Clinical immunotoxicity of antirheumatic drugs.

Non-steroidal antiinflammatory drugs (NSAIDs), corticosteroids and disease modifying antirheumatic drugs are commonly used for the treatment of the inflammatory rheumatic diseases. In addition to their antiinflammatory effects, many of these drugs influence an otherwise impaired immune system, which may result clinically in decreased resistance to infection and/or increased incidence of malignancies, in stimulation of the immune response and autoimmune diseases, or in allergy or hypersensitivity. Only corticosteroids increase considerably the risk of infections, immunosuppressive agents-at the low doses used in rheumatology-do not have this effect. Although the data are conflicting, neoplasms, especially leukaemias and lymphomas seem to develop more frequently during immunosuppressive treatment. Methotrexate, most commonly used nowadays in the early stage of joint disease, does not seem to increase the risk of malignancies.
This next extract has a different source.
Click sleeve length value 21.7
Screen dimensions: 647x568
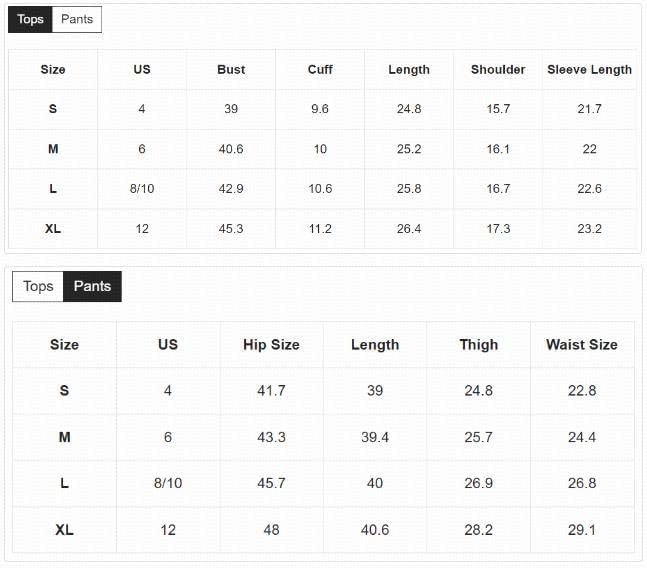click(589, 109)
Although several drugs may induce autoimmune diseases, d-penicillamine is the commonest inducer. NSAIDs have the greatest propensity to produce allergy or hypersensitivity, causing various cutaneous, renal, and bronchial symptoms, and rarely vasculitis. Methods for the measurement of their plasma concentrations are available for most of the drugs, although not routinely used. Clinical vigilance, regular check-ups and full knowledge of side effects are crucial in the diagnosis of drug-induced immunotoxicity, especially because the symptoms and signs of immunotoxicity may mimic the naturally occurring features of the underlying disease.